The New North, as it’s been christened by UCLA Geographer Christopher Smith, is at the sharp end of climate change; with weather patterns shifting, the Arctic ocean expanding, polar ice melting and glaciers receding all across this Northern edge. The presence of Industrial cultures is intimately connected to these changes, with both mineral, and offshore oil, rushes in full flow.  These two influences are joined by a third: the new North being the main source of another contender for a 21st century’s critical resource – fresh water. Rintala is aware as any that Norway’s wealth and industrial economy, as much as its industrial future, is built on its extractive mining and oil drilling; particularly across its spiny neck of the Arctic rim. With scientific report after report detailing a melting Arctic and so entwined in Climate Change, it is also a locus and symbol of the arrival of the Anthropocene, geology’s new human generated era. For some who’ve embraced the new geological era as reality, such as Tim Morton, philosopher and ‘DJ of the Anthropocene,’ the juncture also marks, at least for humans, a point of no return; a crossing into a state after ‘the end of the world.’ When Rintala talks of survival, he may or may not believe that this threshold has already been crossed. But clues appear present, such as the apocalyptic realm summoned up by hunting and his turn to older hand tools. But even if he doesn’t, Rintala up in Bodø is at the interface of these two connected worlds – the melting hyperobject of the Arctic, in Morton’s framing of the Arctic Ocean, spliced with the complexity and biological wealth of the once and future forests.

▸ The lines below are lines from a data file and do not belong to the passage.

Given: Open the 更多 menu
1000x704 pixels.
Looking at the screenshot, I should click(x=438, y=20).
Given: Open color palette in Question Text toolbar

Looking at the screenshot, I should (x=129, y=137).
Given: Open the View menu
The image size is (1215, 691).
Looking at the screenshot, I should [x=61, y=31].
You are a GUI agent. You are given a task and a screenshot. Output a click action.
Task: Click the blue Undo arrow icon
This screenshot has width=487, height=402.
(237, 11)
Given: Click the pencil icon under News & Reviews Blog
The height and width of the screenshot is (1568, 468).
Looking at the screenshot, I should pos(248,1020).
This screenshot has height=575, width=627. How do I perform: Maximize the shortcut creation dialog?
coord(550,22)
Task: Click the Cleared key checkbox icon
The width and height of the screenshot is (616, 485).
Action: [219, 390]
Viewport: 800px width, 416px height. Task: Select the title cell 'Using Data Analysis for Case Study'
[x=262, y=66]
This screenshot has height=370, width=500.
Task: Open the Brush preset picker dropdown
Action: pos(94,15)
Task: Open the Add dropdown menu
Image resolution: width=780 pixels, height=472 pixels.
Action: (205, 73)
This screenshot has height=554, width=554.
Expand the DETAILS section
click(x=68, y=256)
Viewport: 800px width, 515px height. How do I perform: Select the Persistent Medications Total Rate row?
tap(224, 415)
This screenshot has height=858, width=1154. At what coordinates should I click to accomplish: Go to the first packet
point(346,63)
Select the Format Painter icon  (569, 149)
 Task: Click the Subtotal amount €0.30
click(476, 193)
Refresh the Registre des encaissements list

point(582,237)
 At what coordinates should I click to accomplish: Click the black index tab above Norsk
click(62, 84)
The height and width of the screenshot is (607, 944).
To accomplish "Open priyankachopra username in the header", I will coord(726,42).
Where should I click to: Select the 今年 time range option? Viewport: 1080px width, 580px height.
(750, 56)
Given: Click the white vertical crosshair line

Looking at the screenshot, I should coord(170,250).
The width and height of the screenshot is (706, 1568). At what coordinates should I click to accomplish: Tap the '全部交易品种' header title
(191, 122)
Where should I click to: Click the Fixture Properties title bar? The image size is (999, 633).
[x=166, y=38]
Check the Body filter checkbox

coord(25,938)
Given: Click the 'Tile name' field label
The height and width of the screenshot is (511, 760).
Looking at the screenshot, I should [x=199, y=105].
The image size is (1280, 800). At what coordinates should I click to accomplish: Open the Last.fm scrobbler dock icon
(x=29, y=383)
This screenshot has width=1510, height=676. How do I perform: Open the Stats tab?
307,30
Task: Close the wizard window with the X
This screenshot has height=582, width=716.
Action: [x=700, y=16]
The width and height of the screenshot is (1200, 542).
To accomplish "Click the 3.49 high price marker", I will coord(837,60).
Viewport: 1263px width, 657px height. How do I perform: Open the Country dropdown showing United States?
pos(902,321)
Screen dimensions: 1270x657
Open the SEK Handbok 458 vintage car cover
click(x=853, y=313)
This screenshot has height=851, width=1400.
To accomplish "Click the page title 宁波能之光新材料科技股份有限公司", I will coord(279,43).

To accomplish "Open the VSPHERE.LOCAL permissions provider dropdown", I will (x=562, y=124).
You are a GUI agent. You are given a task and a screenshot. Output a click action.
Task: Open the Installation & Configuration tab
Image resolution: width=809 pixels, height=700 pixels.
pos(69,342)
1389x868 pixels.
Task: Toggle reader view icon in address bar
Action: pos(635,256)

The Salt Fiskhjelle installation on Sandhornøy – Photo SALT
 “Phenomenologically speaking, global warming does not care about subjectivity,” Olafur Eliasson, the Icelandic-Danish artist, pointed out after 2011’s Tōhoku earthquake and tsunami, had devastated Fukashima and its nuclear power facilities.  “The Japanese tsunami does not care about phenomenology, it did what a tsunami does.” For those who believe that the Anthropocene has arrived, the Arctic is first order and compelling evidence of this new geological epoch. Like a tsunami, the Arctic Ocean cares little for humans. Nor, for that matter, do the Boreal forests. But for humans each are sending different signals. Follow the phenomenological path into the woods and if you live at a crossroads of the sub-polar world, it’s difficult to avoid the confluence of the two; the woods and the water. What, it seems to me, that Rintala can surely not avoid with his new found commitment to staying put, is some form of melding – indeed melting – of the Arctic Ocean and Glacial meltwaters into the forest culture vision that he offered up in Aarhus. Subject melting into object. The phenomenological path crossed with the inexorable – and impersonal – 21st century Arctic reality of Climate Change. Joined to this, a further drop explodes into the Arctic-Boreal forest dynamic – the local, paracentric and global networks that he and Rintala-Eggertsson have made their own. 

There is fertile compost here for the nurturing, whether in Trondheim, the high North, the Nordic landmass as a whole, and/or internationally planet-wide. As it is, Rintala our man in Bodø, is perfectly placed if he so cares, to uncover what this New North could be, now that the End of the World is here to stay.